Three Kingdoms had an
excellent release but the main campaign desperately needed more
unique units, factions and characters. So when Eight Princes was
announced – an entirely separate campaign set more than 100 years
following the Three Kingdoms period – it was everything that fans
of the game didn’t
want.
Eight Princes, at release,
was the wrong content at the wrong time. Creative Assembly, it
appears, realised their mistake and instead refocused their DLC plans
on new content that would enhance and build upon the main campaign –
Mandate of Heaven and A World Betrayed.
Eight Princes wasn’t the
content people wanted,
but does that make it bad
content? Considering I’ve played and reviewed the other 3K DLC I
figured I might as well give Eight Princes a spin and see what it was
actually like.
Eight Princes has eight new
factions, each led by – you guessed it – a Prince competing for
control of the Jin Empire. Each Prince has their own unique campaign
mechanics, with a couple of unique units and faction bonuses to suit
their particular style of play.
The campaign victory
conditions work a little differently in EP – you’ll need to
either declare yourself the new Emperor – or act as Regent – by
destroying or subjugating the other Princes, or by amassing prestige.
Along the way you’ll receive dilemma events that allow you to build
your ‘alignment’ to Spirit, Wealth, Might or Mind.

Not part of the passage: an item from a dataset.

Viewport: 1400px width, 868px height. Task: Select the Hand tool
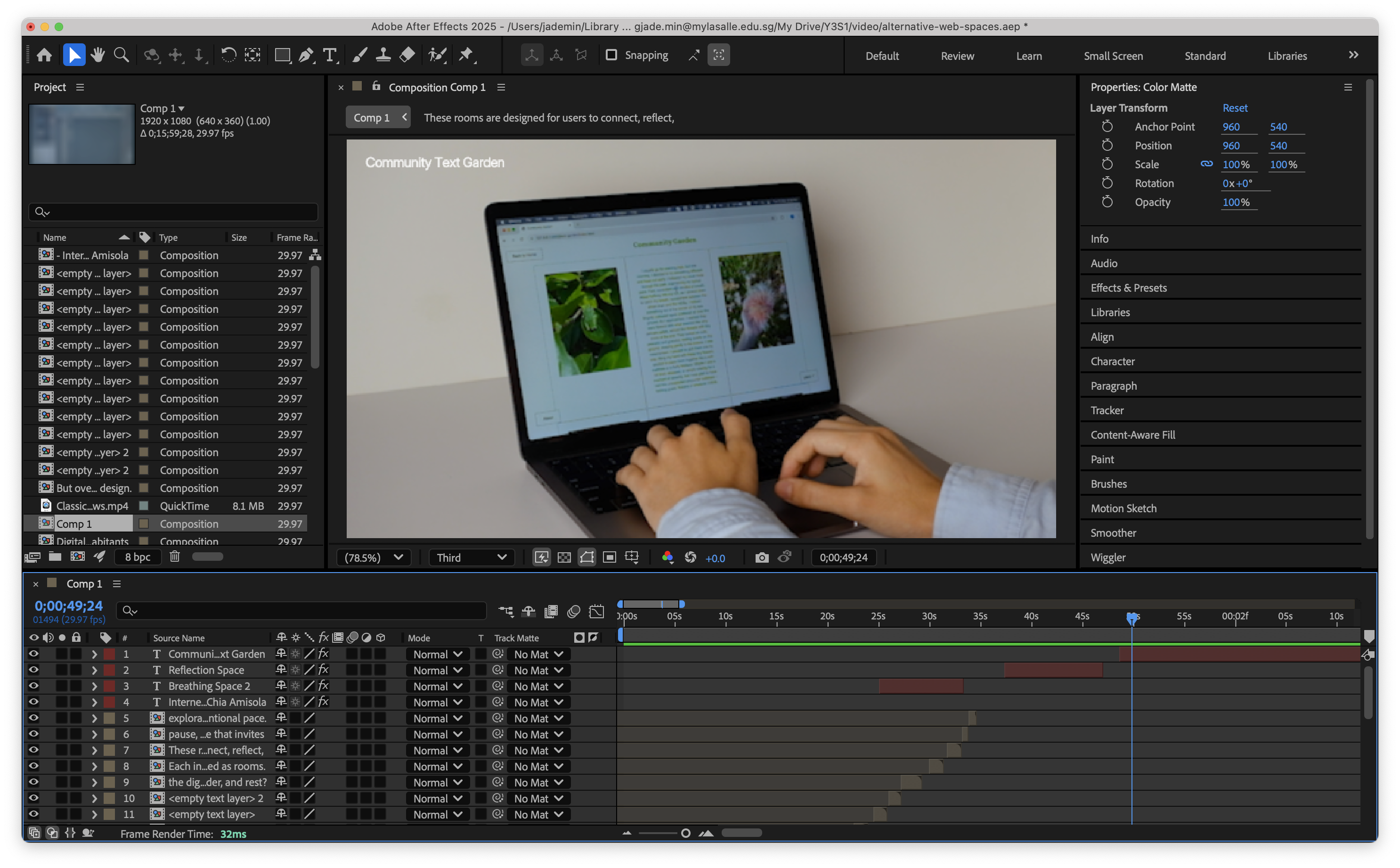98,55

Increasing these alignments
gives you additional campaign bonuses, but the dilemmas can also
cause various diplomatic impacts within the campaign as you choose to
either support the scheming Empress – or rally against her.
If there’s one good thing
I can say about Eight Princes it’s that playing it now – rather
than at release – did provide a pretty refreshing campaign
experience. It’s a new twist on the original map. You have new
factions to contend with, all of which begin in new locations. It
makes Eight Princes, at least in that sense, worth picking up if
you’re a little tired of the core campaign and want to try
something new.
The problem is, that’s
kind of all
Eight Princes really has to offer. It does feel like a DLC knocked
out on the cheap. Yes, there are eight new factions, but aside from
the faction leaders, there are no other new, unique characters. Every
new character you recruit will be from the sadly limited ‘generic’
character pool.
There simply aren’t
enough new units or building types to properly separate Eight Princes from the core campaign. And the Technology Tree is, honestly,
pretty pathetic – it’s just a handful of ‘new’ reforms that
unlock some of the higher tier units from the core campaign.
I had fun playing Eight
Princes, but it feels like a shadow of what it could and perhaps
should have been. I guess you could argue that adding in lots of new
units, characters and building types would have increased the
development cost and time and resulted in a DLC more akin to a large
scale expansion – and an increased price. But that’s what I think
Eight Princes probably should
have been – a big, fleshed out expansion released much later in the
life cycle of 3K, with a much more comprehensive campaign.
That said, just like the
base 190 campaign, there’s no reason Creative Assembly couldn’t
release more updates to Eight Princes to flesh it out and make it
more unique. I don’t expect they will – the poor sales and
negative reception probably won’t justify it – but the base
platform is certainly there to build upon if they are willing to do
so.
Overall, Eight Princes is a
limited and rather shallow DLC. It’s
not bad
content, but it’s also not as good as it could be. It would be nice
to think that once the core 3K campaign is seen as ‘complete’
that CA will revisit EP and give it the overhaul it deserves. But in
the meantime, if you really want a fresh 3K campaign experience, I’d
still recommend picking it up on sale.